[Opening Material to process section]
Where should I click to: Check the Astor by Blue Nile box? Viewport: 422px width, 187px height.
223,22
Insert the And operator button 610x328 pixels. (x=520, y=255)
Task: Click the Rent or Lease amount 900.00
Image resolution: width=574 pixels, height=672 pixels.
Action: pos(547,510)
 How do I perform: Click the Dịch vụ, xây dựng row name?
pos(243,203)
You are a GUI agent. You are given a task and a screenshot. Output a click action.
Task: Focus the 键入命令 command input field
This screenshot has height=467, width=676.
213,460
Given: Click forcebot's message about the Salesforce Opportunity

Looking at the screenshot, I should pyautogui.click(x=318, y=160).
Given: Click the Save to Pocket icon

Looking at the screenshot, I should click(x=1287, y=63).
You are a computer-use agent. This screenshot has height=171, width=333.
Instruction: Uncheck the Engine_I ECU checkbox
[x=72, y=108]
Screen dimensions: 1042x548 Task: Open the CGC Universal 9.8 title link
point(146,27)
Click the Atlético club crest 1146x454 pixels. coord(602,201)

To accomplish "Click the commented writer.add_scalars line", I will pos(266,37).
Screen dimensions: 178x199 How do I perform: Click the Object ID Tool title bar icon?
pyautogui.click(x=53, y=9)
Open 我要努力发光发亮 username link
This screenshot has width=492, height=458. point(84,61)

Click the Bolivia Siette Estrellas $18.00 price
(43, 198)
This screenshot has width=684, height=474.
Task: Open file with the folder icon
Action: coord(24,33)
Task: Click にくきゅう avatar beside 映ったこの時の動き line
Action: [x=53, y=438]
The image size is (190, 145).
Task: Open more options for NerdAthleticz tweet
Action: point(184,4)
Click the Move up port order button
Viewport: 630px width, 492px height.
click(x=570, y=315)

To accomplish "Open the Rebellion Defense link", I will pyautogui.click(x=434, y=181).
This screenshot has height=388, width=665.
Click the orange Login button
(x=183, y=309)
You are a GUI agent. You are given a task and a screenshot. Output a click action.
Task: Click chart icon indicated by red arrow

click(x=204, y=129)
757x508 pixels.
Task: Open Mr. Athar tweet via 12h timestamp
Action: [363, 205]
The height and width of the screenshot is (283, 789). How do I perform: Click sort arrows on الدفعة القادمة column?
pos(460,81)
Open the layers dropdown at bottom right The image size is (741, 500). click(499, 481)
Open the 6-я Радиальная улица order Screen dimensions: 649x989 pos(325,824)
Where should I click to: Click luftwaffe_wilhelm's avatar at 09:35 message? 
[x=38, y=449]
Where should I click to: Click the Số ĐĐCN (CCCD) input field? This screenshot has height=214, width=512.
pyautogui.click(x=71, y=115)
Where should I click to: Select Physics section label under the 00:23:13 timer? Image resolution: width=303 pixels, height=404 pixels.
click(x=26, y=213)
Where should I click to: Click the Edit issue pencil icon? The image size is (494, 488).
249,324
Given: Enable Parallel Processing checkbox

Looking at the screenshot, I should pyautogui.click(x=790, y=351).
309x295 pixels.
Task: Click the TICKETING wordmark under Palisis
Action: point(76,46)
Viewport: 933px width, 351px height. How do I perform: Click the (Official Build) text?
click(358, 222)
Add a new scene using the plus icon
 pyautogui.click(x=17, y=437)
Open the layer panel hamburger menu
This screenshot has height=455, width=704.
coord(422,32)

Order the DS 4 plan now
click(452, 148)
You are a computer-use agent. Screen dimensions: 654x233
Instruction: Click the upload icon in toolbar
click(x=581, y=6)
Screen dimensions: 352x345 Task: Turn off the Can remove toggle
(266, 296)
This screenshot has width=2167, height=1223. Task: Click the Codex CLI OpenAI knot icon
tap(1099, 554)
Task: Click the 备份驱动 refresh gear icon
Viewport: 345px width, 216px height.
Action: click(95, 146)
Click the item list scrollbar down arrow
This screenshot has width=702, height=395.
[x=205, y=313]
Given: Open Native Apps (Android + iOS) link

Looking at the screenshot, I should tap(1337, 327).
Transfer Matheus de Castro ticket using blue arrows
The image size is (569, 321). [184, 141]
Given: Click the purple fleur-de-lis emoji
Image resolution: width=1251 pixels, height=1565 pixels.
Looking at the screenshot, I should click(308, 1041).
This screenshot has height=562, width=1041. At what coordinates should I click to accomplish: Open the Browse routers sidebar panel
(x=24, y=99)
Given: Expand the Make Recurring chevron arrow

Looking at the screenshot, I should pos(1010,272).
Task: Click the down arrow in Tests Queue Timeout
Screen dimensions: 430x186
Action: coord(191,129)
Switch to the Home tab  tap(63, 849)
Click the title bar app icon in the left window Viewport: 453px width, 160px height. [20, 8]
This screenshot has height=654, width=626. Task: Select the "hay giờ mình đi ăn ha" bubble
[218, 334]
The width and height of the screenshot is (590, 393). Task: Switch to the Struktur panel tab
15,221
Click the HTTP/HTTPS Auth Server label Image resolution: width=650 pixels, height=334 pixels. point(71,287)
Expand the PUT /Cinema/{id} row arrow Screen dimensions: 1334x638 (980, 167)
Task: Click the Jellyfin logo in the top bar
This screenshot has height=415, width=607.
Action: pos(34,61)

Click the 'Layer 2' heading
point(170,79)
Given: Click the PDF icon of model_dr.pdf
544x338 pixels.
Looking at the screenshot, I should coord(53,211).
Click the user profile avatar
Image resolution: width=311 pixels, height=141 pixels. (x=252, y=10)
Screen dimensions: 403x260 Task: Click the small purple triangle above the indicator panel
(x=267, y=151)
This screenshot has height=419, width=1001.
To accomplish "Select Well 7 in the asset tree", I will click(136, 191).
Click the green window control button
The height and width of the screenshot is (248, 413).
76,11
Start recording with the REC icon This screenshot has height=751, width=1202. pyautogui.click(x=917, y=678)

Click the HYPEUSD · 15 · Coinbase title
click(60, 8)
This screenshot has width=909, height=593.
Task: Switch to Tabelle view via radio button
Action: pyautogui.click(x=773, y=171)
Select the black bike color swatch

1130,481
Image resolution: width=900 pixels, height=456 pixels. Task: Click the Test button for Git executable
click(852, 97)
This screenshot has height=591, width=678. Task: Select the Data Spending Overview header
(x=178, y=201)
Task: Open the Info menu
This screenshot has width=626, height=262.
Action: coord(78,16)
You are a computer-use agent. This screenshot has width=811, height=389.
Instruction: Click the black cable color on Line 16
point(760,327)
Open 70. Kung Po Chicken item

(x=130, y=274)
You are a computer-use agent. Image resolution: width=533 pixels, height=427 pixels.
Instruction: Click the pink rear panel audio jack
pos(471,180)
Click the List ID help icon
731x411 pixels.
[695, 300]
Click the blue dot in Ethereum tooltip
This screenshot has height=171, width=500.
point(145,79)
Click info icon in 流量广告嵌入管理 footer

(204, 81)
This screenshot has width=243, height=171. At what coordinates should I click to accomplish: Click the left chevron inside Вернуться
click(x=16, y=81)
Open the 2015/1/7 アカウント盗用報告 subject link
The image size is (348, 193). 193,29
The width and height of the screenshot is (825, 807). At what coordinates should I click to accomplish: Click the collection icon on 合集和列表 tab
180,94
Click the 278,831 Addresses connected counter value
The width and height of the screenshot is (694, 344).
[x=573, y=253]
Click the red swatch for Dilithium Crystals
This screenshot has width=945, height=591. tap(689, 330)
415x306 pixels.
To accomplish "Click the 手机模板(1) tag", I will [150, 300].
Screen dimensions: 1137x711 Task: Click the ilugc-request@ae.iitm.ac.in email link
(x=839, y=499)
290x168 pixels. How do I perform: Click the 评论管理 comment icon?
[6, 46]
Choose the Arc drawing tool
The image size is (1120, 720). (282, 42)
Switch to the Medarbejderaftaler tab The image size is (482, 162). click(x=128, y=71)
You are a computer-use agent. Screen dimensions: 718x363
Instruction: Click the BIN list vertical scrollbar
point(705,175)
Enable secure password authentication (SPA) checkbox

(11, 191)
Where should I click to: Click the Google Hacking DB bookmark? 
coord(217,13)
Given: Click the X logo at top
[Closing Material to process section]
Give back exactly the lines from the beginning of the records through the line containing "Task: Focus the 键入命令 command input field", and only those.

**Response for this exercise:**
Where should I click to: Check the Astor by Blue Nile box? Viewport: 422px width, 187px height.
223,22
Insert the And operator button 610x328 pixels. (x=520, y=255)
Task: Click the Rent or Lease amount 900.00
Image resolution: width=574 pixels, height=672 pixels.
Action: pos(547,510)
 How do I perform: Click the Dịch vụ, xây dựng row name?
pos(243,203)
You are a GUI agent. You are given a task and a screenshot. Output a click action.
Task: Focus the 键入命令 command input field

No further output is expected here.